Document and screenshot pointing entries

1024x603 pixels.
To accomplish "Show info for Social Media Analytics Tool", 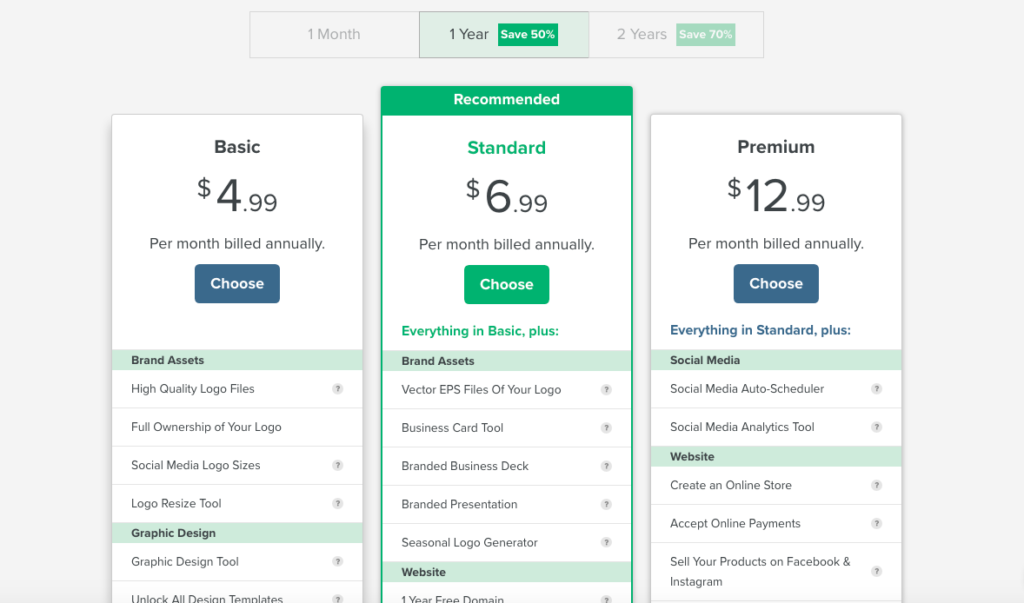I will pos(876,427).
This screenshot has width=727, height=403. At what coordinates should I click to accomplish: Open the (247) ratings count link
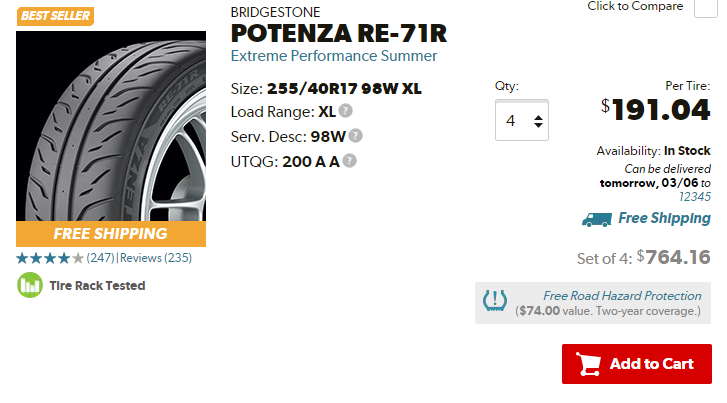coord(101,258)
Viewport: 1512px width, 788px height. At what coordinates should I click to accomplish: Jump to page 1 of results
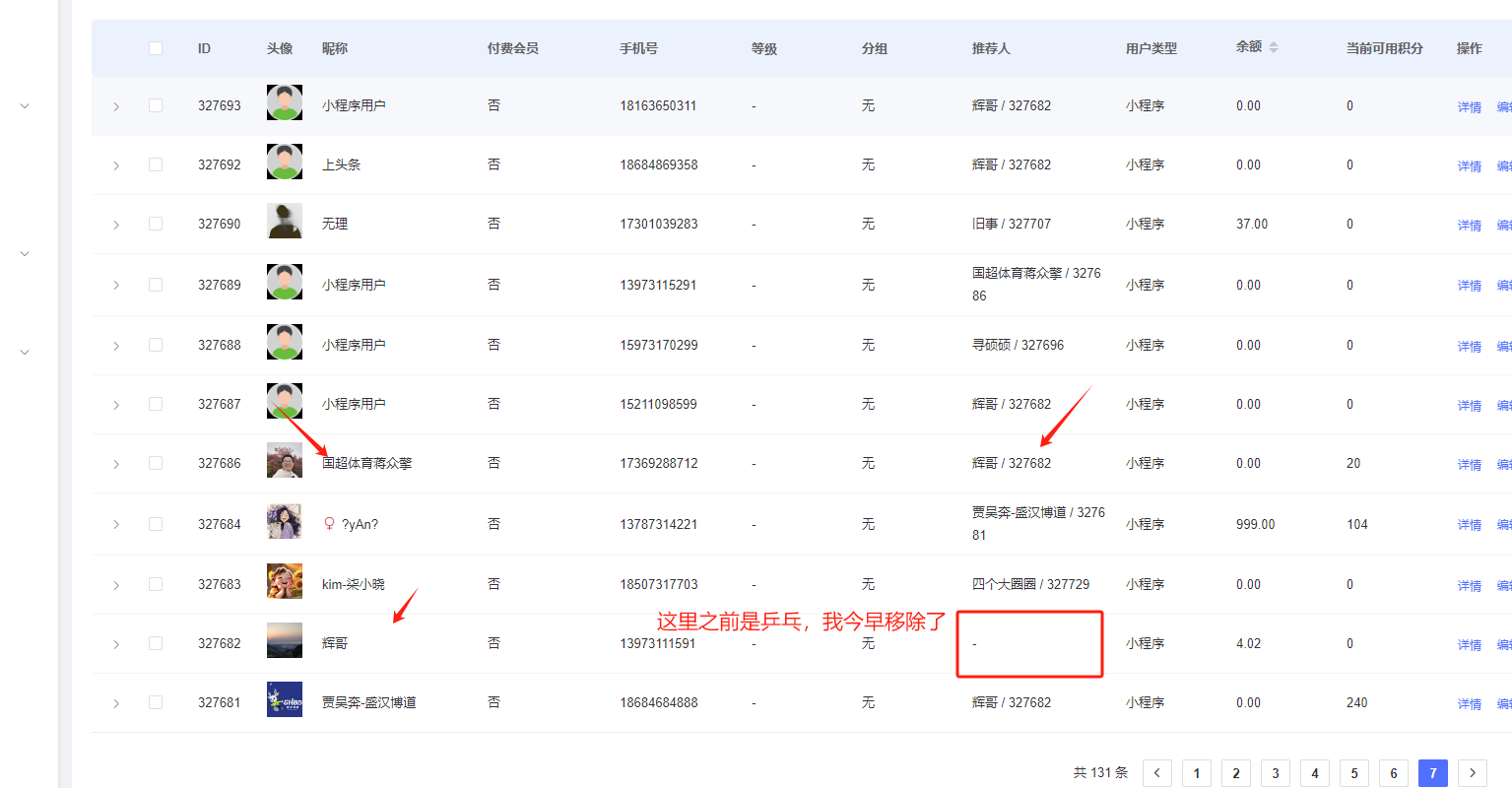1197,773
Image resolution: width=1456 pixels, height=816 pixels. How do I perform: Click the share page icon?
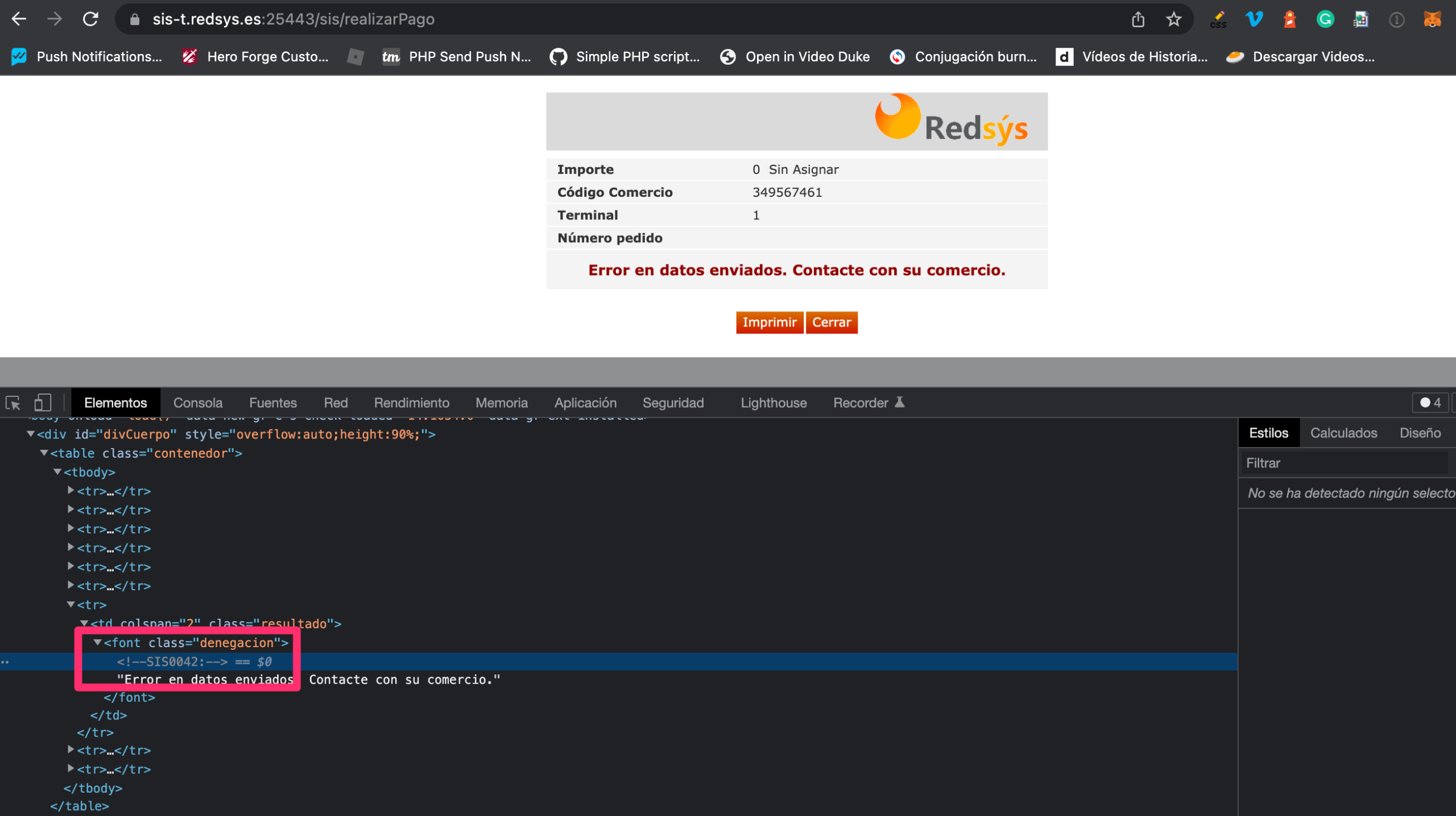tap(1138, 19)
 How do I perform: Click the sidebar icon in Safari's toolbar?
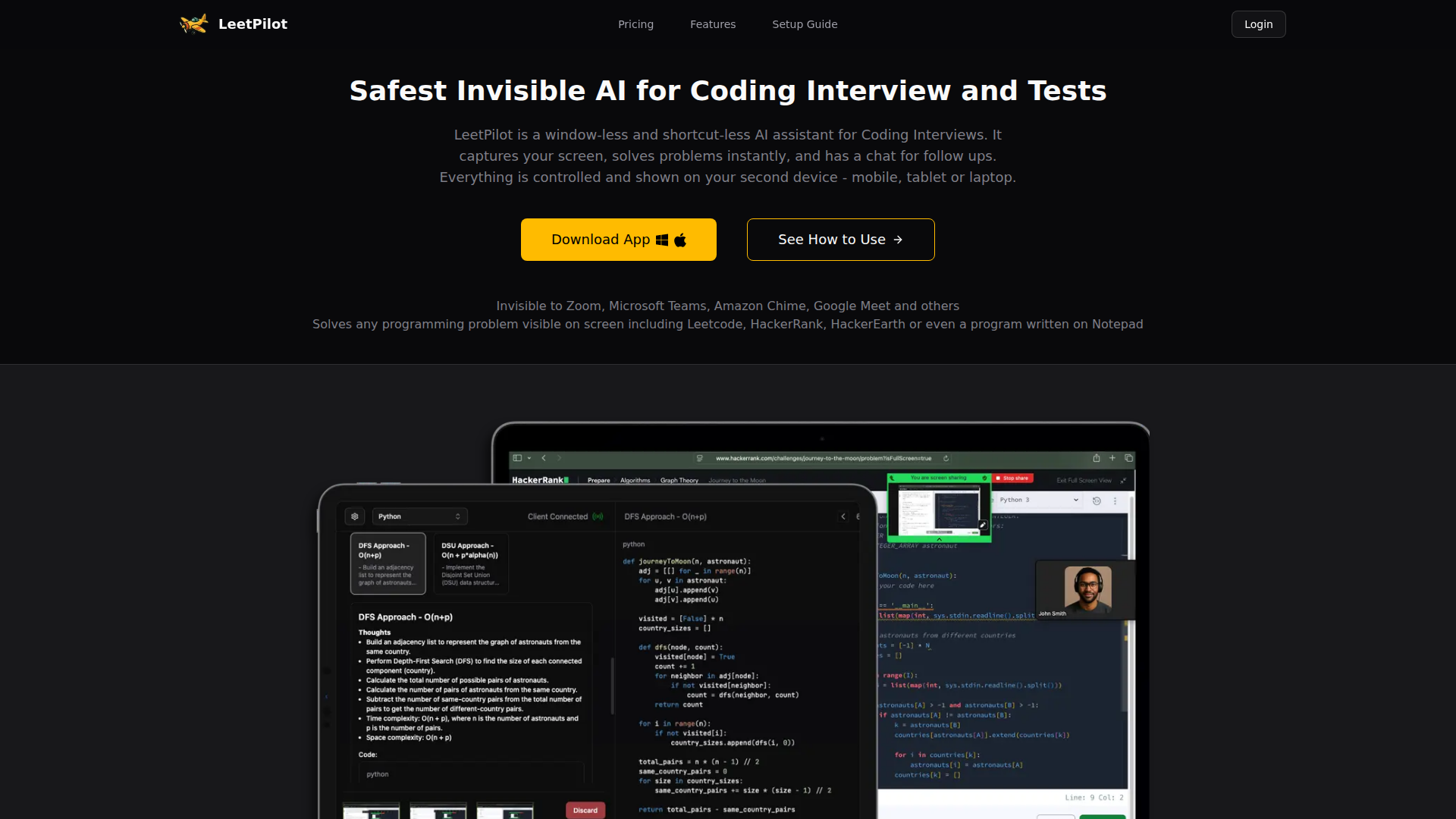pos(517,458)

▶ [Work to complete] Substitute "reviews" for "ratings" in the part of the material that runs from the line containing "This screenshot has" through the end, leaving everything else unchanged. Give only those lines, and leave the pictures out.

▶ [Answer to the problem]
This screenshot has width=727, height=403. At what coordinates should I click to accomplish: Open the (247) reviews count link
coord(101,258)
Viewport: 1512px width, 788px height. At what coordinates should I click to accomplish: Jump to page 1 of results
1197,773
Image resolution: width=1456 pixels, height=816 pixels. How do I perform: Click the share page icon?
tap(1138, 19)
 How do I perform: Click the sidebar icon in Safari's toolbar?
pos(517,458)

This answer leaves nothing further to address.